Con el correr de la jornada y tras conocerse la noticia de la muerte de Kvedaras, la situación adquirió otro significado para el testigo. Expresó que el impacto fue inmediato y profundo, y que no podía creer lo ocurrido en una casa que, hasta entonces, no le había generado señales de alarma de ese nivel.

En la misma audiencia también se incorporaron testimonios relevantes de los hijos de la pareja. Las declaraciones, que habían sido registradas previamente mediante un sistema especial para resguardar a los menores, se reprodujeron en la sala sin público, en el marco de las medidas de protección vigentes.

Además, prestaron declaración profesionales del Cuerpo de Investigadores Fiscales, quienes abordaron la situación emocional y el contexto en el que se encontraban los niños tras el hecho. Sus aportes fueron considerados relevantes para comprender el entorno familiar previo al episodio investigado.
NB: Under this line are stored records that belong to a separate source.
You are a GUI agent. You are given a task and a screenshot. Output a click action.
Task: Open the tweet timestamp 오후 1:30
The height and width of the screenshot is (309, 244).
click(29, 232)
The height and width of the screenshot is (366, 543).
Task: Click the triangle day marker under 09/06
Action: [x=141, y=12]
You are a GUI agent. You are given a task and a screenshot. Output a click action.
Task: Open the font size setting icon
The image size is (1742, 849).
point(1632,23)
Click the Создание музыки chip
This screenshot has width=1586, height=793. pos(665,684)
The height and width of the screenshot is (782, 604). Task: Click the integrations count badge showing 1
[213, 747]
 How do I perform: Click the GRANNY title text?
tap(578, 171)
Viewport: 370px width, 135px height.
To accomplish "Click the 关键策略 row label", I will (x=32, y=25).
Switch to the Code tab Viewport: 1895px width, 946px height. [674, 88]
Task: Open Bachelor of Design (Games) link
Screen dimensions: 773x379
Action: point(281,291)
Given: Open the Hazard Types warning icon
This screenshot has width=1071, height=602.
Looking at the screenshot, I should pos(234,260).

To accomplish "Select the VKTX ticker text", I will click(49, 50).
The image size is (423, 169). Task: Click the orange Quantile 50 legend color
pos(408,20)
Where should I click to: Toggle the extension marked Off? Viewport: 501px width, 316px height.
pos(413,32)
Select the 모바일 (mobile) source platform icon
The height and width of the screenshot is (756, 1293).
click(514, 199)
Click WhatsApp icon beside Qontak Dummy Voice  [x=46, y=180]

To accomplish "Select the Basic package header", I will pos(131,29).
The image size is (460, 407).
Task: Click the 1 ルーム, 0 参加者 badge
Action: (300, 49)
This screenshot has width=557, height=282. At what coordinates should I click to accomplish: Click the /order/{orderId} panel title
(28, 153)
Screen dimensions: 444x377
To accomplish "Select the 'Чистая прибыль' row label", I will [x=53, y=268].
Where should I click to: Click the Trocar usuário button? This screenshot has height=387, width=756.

El proceso judicial avanza con la reconstrucción de lo ocurrido en la vivienda del barrio El Tipal, donde la fiscalía sostiene que la muerte de Kvedaras fue producto de una agresión directa en un contexto de violencia de género. Según esta hipótesis, la mujer falleció a raíz de una asfixia mecánica mixta, que combina estrangulamiento y sofocación.

La acusación ubica el hecho en un sector interno de la casa, específicamente en el área del antebaño, y descarta que se haya tratado de un accidente doméstico. En ese sentido, plantea que existió una secuencia de violencia que culminó con la muerte de la víctima.

Tras el episodio, siempre de acuerdo a la reconstrucción fiscal, Figueroa trasladó el cuerpo en su vehículo hasta un terreno perteneciente a su familia. Desde allí, habría enviado mensajes a allegados antes de ser encontrado con vida, con una herida en el cuello provocada con un arma blanca.

Por su parte, la defensa del imputado sostiene una versión distinta de los hechos. Argumenta que la muerte se produjo en medio de un forcejeo dentro del baño, cuando la mujer habría caído en la bañera. Según esa teoría, el fallecimiento se habría producido por un movimiento brusco compatible con un latigazo cervical, descartando la intención de matar.

El tribunal deberá evaluar ahora el conjunto de pruebas, testimonios y pericias incorporadas durante el debate para determinar qué versión se ajusta a lo ocurrido. En ese marco, declaraciones como la de Cornejo Colombres cobran relevancia, ya que aportan una mirada externa sobre el comportamiento del acusado en un momento clave.

El juicio continúa con la expectativa de nuevas exposiciones que permitan reconstruir con mayor precisión la secuencia de los hechos. Mientras tanto, el caso sigue generando atención por la gravedad de la acusación y por el impacto social que provocó desde el primer momento.